O senhor sofreu algum tipo de ação intimidatória após as revelações que fez? Atacaram
minha esposa e estão confeccionando e divulgando dossiês contra ela com
informações absolutamente falsas. Ela nunca fez nada de errado. Nem eu
nem ela fizemos nada de errado. Esses mesmos métodos de intimidação
foram usados lá trás, durante a Lava-Jato, quando o investigado e
processado era o ex-presidente Lula.
“NUNCA FOI MINHA INTENÇÃO SER ALGOZ DO PRESIDENTE”
Depois das denúncias de Moro, o Supremo Tribunal Federal determinou
que fosse aberto um inquérito para apurar se o presidente tentou de fato
aparelhar a PF para fins políticos. Em seu parecer, o procurador-geral
da República, Augusto Aras, pediu que também fossem investigados os
crimes de denunciação caluniosa e contra a honra — ilícitos que, em
tese, podem ter sido praticados por Moro:
“Entendi que a requisição de abertura desse inquérito que me aponta
como possível responsável por calúnia e denunciação caluniosa foi
intimidatória. Dito isso, quero afirmar que estou à disposição das
autoridades. Os ataques mais virulentos vieram principalmente por redes
virtuais. Não tenho medo de ofensa na internet, não. Me desagrada e tal,
mas se alguém acha que vai me intimidar contando inverdades a meu
respeito no WhatsApp ou na internet está muito enganado sobre minha
natureza”.
O senhor recebeu mais críticas ou apoios por se demitir do cargo e acusar o presidente? A opinião pública compreendeu o que eu disse e os motivos da minha fala. É importante deixar muito claro: nunca foi minha intenção ser algoz do presidente ou prejudicar o governo. Na verdade, lamentei extremamente o fato de ter de adotar essa posição. O que eu fiz e entendi que era minha obrigação foi sair do governo e explicar por que estava saindo. Essa é a verdade.
Qual é hoje a sua opinião sobre o presidente Bolsonaro?
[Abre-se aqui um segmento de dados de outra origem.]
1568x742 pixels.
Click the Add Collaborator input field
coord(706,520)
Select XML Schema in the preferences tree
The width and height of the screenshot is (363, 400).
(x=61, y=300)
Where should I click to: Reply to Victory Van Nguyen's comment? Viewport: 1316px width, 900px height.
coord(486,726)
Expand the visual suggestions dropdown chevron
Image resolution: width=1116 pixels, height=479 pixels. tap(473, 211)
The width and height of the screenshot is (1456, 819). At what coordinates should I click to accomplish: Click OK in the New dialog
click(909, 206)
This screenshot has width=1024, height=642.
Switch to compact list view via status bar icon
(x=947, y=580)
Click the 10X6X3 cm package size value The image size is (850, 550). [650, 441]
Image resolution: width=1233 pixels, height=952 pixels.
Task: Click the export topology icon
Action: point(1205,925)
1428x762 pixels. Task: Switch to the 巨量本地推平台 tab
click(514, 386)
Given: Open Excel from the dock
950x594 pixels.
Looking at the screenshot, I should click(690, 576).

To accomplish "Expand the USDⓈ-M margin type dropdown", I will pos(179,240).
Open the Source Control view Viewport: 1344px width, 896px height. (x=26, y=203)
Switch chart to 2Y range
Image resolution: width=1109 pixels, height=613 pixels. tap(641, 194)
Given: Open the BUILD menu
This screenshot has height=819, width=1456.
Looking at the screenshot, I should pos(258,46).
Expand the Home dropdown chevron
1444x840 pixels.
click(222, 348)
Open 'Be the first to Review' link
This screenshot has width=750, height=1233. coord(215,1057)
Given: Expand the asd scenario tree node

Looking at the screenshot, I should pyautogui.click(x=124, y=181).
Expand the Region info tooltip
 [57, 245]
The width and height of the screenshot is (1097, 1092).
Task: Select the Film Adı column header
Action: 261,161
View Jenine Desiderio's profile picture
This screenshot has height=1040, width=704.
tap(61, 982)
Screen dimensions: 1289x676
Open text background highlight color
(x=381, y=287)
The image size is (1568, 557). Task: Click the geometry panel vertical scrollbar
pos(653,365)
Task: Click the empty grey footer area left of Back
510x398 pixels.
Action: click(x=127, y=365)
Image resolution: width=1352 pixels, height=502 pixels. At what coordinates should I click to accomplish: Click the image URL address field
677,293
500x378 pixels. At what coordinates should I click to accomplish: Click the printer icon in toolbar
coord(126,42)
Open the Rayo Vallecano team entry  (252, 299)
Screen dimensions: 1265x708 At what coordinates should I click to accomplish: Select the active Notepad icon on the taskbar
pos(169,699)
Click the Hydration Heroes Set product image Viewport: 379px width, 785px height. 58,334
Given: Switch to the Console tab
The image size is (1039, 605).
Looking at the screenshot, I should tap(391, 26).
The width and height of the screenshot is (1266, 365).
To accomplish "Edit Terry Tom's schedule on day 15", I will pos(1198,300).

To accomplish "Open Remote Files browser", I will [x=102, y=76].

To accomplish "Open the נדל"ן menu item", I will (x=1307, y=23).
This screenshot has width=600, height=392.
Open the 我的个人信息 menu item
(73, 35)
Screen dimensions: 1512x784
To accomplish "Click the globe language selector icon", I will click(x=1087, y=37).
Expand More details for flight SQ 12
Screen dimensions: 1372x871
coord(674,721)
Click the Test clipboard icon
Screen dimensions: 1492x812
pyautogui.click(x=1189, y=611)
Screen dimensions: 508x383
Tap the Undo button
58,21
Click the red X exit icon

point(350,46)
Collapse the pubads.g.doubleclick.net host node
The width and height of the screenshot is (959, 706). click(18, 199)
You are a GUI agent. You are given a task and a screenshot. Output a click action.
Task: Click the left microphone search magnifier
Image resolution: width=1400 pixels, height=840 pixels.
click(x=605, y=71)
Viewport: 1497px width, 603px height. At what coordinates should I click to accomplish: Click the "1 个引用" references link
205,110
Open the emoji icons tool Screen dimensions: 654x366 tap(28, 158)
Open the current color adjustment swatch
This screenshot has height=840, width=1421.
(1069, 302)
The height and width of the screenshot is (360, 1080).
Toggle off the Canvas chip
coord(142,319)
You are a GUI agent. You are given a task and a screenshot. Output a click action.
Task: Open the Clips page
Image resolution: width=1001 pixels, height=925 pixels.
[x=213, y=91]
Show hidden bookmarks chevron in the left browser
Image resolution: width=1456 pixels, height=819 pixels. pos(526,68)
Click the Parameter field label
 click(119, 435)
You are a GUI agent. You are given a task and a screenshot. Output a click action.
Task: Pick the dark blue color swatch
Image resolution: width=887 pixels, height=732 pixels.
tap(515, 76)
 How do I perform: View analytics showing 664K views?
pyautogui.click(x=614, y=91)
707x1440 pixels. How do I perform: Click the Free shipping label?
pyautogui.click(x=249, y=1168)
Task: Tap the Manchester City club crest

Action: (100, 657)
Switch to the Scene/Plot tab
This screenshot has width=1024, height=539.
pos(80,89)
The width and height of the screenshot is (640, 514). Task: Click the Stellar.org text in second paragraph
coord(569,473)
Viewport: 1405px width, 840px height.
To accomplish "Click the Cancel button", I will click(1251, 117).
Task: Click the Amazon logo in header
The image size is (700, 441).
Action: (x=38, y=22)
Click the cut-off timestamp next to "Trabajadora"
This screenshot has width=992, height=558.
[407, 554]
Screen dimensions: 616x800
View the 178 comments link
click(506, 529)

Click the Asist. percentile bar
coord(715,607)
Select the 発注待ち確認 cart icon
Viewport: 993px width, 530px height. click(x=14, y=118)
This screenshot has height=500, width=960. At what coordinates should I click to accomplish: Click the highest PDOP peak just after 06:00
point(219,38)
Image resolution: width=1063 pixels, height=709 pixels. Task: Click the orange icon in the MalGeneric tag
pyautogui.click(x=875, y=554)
Pessoalmente, gosto dele. No governo, acho que há vários ministros
competentes e técnicos. O fato de eu ter saído do governo não implica
qualquer demérito em relação a eles. Fico até triste porque considero
vários deles pessoas competentes e qualificadas, em especial o ministro
da Economia. Espero que o governo seja bem-sucedido. É o que o país
espera, no fundo. Quem sabe a minha saída possa fomentar um compromisso
maior do governo com o combate à corrupção.
“NÃO QUERO PENSAR EM POLÍTICA NESTE MOMENTO”
Em todas as grandes manifestações dos apoiadores do presidente, a
figura do ex-ministro da Justiça sempre ocupou lugar de destaque. Após
sua demissão, ele passou a ser tratado nas redes sociais como traidor e
oportunista que estaria tirando proveito político em um momento de
fragilidade do governo:
“Lamento ter de externar as razões da minha saída do governo durante
esta pandemia. O foco tem de ser realmente o combate à pandemia. Estou
dando entrevista aqui porque tenho sido sucessivamente atacado pelas
redes sociais e pelo próprio presidente. Hoje mesmo, quarta, ele acabou
de dar declarações, ontem deu declarações. Venho sendo atacado também
por parte das pessoas que o apoiam politicamente. Tudo o que estou
fazendo é responder a essas agressões, às inverdades, às tentativas de
atingir minha reputação”.
O que o senhor pretende fazer a partir de agora? Estou num
período de quarentena. Tive 22 anos de magistratura. Deixei minha
carreira com base em uma promessa não cumprida de que eu teria apoio
nessas políticas de combate à corrupção. Isso foi um compromisso
descumprido. Não posso voltar para a magistratura. Eu me encontro, no
momento, desempregado, sem aposentadoria. Tudo bem, tem gente em
situação muito mais difícil que a minha. Não quero aqui ficar reclamando
de nada. Pedi a quarentena para ter um sustento durante algum tempo e
me reposicionar, provavelmente no setor privado.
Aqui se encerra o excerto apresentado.